EXERCISE ▸ Starting with the first line, output the data exactly, through to the last line.

EXTRACTED RECORDS ▸
_ _ _ _ _
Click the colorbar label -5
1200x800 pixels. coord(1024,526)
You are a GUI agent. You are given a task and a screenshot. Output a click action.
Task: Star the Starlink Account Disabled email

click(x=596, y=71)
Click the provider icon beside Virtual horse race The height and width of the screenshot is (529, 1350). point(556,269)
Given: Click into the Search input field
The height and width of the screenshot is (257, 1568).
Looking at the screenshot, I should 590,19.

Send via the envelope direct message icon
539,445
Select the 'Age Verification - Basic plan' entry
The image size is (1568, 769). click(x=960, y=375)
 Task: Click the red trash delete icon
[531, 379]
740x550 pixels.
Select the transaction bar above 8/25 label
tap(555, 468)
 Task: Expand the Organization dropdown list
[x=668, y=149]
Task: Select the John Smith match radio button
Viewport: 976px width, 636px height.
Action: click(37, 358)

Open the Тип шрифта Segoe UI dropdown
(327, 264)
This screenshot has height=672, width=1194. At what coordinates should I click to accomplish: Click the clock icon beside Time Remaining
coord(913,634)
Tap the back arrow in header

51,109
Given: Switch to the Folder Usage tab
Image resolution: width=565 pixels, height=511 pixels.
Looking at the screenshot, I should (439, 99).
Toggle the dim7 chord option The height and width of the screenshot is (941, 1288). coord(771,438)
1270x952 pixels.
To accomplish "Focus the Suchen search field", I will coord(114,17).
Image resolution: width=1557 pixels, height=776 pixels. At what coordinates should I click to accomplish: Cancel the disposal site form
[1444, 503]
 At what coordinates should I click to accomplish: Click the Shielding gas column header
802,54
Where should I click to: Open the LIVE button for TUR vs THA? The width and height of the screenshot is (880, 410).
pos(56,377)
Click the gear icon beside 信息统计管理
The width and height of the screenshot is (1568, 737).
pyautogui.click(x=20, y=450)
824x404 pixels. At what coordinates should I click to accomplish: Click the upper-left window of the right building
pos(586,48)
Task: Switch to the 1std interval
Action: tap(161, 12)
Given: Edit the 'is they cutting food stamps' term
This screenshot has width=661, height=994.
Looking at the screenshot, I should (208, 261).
_ _ _ _ _
SOLUTION TO THIS PROBLEM ▸
Click the colorbar label -5
1200x800 pixels. coord(1024,526)
You are a GUI agent. You are given a task and a screenshot. Output a click action.
Task: Star the Starlink Account Disabled email

click(x=596, y=71)
Click the provider icon beside Virtual horse race The height and width of the screenshot is (529, 1350). point(556,269)
Given: Click into the Search input field
The height and width of the screenshot is (257, 1568).
Looking at the screenshot, I should 590,19.

Send via the envelope direct message icon
539,445
Select the 'Age Verification - Basic plan' entry
The image size is (1568, 769). click(x=960, y=375)
 Task: Click the red trash delete icon
[531, 379]
740x550 pixels.
Select the transaction bar above 8/25 label
tap(555, 468)
 Task: Expand the Organization dropdown list
[x=668, y=149]
Task: Select the John Smith match radio button
Viewport: 976px width, 636px height.
Action: click(37, 358)

Open the Тип шрифта Segoe UI dropdown
(327, 264)
This screenshot has height=672, width=1194. At what coordinates should I click to accomplish: Click the clock icon beside Time Remaining
coord(913,634)
Tap the back arrow in header

51,109
Given: Switch to the Folder Usage tab
Image resolution: width=565 pixels, height=511 pixels.
Looking at the screenshot, I should (439, 99).
Toggle the dim7 chord option The height and width of the screenshot is (941, 1288). coord(771,438)
1270x952 pixels.
To accomplish "Focus the Suchen search field", I will coord(114,17).
Image resolution: width=1557 pixels, height=776 pixels. At what coordinates should I click to accomplish: Cancel the disposal site form
[1444, 503]
 At what coordinates should I click to accomplish: Click the Shielding gas column header
802,54
Where should I click to: Open the LIVE button for TUR vs THA? The width and height of the screenshot is (880, 410).
pos(56,377)
Click the gear icon beside 信息统计管理
The width and height of the screenshot is (1568, 737).
pyautogui.click(x=20, y=450)
824x404 pixels. At what coordinates should I click to accomplish: Click the upper-left window of the right building
pos(586,48)
Task: Switch to the 1std interval
Action: tap(161, 12)
Given: Edit the 'is they cutting food stamps' term
This screenshot has width=661, height=994.
Looking at the screenshot, I should (208, 261).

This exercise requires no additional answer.